Diagnosis commonly is made by using a cotton-tipped applicator to take a sample of the debris in the ear canals. The material then is viewed in mineral oil under a microscope to determine if mites are present. Other ways of diagnosing ear mites include looking into the ears with an otoscope to identify mites visually. The light from the otoscope warms up the mites so that they can be seen crawling around. Skin scrapings, performed by using a dull blade gently to scrape the skin, sometimes are helpful to determine the presence of mites on other parts of the body.

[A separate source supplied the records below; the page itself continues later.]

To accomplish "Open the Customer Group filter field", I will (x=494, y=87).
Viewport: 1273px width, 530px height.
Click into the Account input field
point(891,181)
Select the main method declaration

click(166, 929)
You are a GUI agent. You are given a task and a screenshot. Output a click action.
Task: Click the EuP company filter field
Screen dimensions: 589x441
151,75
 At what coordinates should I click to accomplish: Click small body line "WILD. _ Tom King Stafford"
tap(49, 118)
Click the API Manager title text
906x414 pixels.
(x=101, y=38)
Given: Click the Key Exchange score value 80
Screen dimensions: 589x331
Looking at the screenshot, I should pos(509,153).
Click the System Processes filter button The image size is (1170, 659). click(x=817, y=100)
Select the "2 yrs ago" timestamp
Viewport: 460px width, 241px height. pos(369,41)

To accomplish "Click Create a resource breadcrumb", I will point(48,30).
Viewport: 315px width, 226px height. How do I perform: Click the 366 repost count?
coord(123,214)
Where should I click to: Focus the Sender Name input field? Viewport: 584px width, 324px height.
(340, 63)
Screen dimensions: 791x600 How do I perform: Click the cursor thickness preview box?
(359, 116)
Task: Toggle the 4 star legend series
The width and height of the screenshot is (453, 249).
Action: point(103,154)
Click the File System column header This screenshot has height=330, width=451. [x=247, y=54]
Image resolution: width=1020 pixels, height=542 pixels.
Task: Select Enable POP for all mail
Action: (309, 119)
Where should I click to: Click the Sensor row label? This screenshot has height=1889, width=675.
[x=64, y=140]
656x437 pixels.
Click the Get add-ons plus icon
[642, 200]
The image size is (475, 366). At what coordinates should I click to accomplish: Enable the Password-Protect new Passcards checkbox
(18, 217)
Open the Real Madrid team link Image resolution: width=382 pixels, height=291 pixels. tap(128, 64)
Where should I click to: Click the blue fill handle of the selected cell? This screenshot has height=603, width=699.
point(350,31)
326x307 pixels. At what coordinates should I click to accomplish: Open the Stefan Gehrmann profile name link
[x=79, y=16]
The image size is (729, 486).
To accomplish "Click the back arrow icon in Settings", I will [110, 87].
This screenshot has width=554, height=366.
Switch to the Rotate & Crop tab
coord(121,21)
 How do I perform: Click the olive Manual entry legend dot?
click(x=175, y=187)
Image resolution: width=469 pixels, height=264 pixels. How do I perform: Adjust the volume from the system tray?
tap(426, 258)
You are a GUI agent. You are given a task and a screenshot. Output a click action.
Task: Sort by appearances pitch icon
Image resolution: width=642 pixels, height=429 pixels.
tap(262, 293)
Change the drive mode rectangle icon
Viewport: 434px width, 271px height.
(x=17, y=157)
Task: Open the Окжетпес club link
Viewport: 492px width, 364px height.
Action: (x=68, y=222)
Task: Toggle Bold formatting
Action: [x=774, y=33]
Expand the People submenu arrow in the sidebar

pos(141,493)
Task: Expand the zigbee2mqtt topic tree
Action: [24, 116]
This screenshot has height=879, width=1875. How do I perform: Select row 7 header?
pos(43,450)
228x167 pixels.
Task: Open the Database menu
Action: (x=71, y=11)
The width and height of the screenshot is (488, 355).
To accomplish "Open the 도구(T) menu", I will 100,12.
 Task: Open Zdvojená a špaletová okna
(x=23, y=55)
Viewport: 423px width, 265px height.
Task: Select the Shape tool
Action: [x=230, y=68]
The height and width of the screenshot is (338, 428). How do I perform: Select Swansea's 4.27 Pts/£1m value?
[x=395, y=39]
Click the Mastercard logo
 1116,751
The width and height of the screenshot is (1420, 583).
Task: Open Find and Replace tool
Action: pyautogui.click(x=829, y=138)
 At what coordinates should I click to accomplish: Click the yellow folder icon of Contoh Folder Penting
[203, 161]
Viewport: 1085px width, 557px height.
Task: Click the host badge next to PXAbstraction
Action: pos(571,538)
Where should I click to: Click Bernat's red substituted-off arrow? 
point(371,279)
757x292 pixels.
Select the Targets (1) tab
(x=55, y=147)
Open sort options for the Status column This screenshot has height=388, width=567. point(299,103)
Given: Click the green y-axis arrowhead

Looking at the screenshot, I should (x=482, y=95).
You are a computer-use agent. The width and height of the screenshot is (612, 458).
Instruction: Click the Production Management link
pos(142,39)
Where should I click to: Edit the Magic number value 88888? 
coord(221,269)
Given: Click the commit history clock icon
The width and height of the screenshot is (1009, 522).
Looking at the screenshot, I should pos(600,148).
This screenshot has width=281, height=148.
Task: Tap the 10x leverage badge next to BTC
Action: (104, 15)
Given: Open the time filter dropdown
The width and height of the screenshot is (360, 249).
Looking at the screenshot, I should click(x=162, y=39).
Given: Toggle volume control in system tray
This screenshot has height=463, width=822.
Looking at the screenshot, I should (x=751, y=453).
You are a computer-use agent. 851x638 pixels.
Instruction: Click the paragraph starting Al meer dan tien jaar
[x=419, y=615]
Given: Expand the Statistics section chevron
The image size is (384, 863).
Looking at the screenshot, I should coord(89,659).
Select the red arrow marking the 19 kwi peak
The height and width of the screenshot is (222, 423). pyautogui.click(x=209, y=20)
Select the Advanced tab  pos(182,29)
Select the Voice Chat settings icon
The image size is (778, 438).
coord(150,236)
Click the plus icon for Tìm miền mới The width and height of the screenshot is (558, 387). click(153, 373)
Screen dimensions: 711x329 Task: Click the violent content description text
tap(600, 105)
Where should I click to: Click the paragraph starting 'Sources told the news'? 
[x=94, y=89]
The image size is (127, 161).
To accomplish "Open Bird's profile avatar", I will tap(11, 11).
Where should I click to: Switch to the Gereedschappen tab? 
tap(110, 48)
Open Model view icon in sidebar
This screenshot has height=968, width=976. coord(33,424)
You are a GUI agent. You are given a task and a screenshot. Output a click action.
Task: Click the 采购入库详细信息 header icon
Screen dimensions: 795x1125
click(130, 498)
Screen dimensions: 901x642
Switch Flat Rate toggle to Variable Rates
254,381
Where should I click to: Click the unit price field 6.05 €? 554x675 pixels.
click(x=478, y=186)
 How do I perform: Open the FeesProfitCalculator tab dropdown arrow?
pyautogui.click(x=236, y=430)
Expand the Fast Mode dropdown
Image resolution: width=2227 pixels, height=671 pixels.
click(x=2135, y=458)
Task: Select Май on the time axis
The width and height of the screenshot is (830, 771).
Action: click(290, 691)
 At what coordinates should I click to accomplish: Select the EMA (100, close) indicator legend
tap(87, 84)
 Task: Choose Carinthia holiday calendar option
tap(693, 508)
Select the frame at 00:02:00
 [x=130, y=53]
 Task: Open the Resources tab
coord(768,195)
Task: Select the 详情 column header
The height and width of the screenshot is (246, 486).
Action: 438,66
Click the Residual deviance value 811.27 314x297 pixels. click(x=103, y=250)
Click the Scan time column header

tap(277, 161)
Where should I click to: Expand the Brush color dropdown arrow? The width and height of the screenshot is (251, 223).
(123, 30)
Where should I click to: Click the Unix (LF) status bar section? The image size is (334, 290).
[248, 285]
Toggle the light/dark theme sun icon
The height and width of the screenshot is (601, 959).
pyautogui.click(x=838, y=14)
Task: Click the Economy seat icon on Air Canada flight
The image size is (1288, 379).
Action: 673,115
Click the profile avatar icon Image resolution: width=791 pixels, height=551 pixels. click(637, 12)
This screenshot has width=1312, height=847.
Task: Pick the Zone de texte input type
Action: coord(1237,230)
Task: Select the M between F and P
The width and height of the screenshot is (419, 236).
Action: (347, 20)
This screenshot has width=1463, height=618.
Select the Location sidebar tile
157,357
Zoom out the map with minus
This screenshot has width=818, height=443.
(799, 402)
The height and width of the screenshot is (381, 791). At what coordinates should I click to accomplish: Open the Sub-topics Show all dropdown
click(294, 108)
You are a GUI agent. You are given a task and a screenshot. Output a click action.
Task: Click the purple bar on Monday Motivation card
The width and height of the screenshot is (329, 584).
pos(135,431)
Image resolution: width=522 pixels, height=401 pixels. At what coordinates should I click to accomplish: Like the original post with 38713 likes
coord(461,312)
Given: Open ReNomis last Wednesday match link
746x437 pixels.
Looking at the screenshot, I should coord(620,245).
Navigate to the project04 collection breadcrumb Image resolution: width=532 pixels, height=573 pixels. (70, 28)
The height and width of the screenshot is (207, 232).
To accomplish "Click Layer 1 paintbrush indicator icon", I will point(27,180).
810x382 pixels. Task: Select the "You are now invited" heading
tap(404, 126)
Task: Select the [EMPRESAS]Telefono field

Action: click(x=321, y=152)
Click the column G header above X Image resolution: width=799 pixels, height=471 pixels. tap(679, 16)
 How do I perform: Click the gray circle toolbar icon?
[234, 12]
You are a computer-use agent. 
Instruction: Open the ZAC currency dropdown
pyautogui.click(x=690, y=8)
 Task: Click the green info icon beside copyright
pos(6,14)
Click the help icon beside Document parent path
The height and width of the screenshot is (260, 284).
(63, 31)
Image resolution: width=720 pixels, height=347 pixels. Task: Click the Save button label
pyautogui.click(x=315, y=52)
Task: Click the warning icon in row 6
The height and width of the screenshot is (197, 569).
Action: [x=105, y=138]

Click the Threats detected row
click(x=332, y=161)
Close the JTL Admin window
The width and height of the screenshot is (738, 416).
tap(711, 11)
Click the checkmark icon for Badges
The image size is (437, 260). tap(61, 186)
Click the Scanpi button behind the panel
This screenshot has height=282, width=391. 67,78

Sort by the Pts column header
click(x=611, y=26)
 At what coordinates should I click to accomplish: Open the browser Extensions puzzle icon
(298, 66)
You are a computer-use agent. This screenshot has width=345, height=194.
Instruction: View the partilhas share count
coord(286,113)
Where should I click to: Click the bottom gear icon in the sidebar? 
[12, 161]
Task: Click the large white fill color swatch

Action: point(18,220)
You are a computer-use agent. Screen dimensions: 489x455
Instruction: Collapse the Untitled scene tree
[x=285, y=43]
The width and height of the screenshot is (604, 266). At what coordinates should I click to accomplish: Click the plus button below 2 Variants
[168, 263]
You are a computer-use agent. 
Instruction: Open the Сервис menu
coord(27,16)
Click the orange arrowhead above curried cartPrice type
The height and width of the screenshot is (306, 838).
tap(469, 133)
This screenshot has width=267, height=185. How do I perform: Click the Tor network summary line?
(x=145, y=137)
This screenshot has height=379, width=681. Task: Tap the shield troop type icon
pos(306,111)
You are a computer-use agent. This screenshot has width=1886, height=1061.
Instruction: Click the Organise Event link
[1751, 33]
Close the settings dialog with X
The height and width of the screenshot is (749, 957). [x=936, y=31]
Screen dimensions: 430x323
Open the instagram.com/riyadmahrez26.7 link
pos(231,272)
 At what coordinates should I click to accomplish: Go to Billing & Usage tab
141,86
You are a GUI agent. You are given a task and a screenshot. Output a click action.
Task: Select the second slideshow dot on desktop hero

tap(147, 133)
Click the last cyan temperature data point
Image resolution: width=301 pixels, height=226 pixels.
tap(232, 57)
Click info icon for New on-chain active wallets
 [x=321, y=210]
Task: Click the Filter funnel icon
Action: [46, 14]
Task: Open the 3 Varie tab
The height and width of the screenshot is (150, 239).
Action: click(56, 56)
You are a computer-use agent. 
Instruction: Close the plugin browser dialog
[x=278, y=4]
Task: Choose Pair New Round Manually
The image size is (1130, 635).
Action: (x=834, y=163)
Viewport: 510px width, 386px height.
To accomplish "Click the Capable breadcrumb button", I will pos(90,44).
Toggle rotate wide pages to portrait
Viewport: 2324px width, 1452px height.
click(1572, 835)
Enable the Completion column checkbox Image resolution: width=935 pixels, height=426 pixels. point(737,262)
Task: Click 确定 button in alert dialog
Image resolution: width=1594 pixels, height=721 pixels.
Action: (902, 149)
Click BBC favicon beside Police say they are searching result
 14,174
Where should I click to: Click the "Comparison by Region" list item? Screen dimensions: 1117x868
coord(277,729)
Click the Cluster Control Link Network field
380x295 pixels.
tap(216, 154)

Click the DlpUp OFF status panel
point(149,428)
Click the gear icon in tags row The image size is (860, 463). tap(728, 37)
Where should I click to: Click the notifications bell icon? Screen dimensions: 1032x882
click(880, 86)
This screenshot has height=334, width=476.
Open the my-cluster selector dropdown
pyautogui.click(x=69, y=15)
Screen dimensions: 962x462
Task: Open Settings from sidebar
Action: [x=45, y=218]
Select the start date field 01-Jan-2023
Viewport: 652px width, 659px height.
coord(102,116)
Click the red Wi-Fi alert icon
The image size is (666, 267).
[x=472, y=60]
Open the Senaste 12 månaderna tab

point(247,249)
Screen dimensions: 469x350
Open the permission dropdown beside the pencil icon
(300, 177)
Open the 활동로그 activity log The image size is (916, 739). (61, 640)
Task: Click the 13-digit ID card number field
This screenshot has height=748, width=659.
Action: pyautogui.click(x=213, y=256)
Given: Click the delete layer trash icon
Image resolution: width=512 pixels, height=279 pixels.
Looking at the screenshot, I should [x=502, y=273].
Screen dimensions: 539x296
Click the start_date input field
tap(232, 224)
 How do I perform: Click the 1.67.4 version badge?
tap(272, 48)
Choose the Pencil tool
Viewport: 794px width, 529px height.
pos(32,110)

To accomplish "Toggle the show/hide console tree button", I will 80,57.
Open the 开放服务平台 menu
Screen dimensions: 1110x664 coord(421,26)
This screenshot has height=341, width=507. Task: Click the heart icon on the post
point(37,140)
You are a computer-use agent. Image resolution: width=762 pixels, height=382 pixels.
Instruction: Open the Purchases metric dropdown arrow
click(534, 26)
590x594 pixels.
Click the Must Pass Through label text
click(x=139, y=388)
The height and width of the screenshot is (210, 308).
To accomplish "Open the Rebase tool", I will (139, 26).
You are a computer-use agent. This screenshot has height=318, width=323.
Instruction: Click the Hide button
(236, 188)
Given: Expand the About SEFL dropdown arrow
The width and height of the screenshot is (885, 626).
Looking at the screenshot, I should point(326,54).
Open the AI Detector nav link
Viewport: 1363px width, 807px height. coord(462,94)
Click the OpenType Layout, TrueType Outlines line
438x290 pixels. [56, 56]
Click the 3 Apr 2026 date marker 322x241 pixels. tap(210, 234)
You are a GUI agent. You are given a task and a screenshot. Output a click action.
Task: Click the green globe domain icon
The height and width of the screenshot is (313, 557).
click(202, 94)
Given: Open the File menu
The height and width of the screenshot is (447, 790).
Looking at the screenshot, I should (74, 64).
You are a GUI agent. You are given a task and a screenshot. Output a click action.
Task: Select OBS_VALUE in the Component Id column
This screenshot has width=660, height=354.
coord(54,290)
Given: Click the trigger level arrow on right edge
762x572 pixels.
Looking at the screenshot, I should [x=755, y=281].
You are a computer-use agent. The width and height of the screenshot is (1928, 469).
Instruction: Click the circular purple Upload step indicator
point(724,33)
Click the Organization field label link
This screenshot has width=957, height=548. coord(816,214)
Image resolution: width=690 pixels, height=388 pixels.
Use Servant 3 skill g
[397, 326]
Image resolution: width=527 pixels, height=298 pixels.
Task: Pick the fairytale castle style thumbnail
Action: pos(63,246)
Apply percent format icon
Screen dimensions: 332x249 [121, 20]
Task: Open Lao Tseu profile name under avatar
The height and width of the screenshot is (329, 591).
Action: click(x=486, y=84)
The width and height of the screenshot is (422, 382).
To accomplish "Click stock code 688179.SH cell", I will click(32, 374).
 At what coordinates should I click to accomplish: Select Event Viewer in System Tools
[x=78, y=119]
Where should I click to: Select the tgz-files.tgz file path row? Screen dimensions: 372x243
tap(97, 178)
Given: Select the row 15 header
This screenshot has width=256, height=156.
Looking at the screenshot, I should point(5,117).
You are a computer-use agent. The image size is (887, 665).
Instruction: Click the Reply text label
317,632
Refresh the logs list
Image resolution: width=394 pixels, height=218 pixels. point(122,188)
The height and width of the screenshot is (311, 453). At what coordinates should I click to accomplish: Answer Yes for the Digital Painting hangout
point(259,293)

Treatment starts with a very thorough cleaning of the ears to get all the debris and wax out of the canals. If the ears are not properly cleaned, mites can survive the treatment because the wax and debris protects them. Your veterinarian will advise you about which insecticidal products are suitable. There are several ear medications licensed for the treatment of ear mites in pets. No medication can penetrate the eggs or pupae, so treatment is directed at killing the adult and larval forms. A variety of different treatment options are available to your veterinarian. Some are daily topical medications, while others may be injections (e.g., ivermectin), or single-use products such as Milbemite®, Revolution®, Advantage Multi®, Simparica® or Bravecto®. Your veterinarian will determine what the most appropriate treatment may be given the situation and your preferences. There are no products licensed for use in the house or on an animal’s skin, but many products licensed for flea control are effective.

Your veterinarian may want to re-examine your pet to ensure that the mites have been eliminated after the initial treatment has been performed.


Effective prevention requires proper medical treatment of all animals that have mites, or that have been in contact with animals carrying mites. The use of an effective flea control product that stays on the animal for several days helps to control the spread of mites to other parts of the body. Disinfecting the environment with appropriate insecticides also is very helpful. Consult a veterinarian about the use of safe insecticides in the animal’s environment.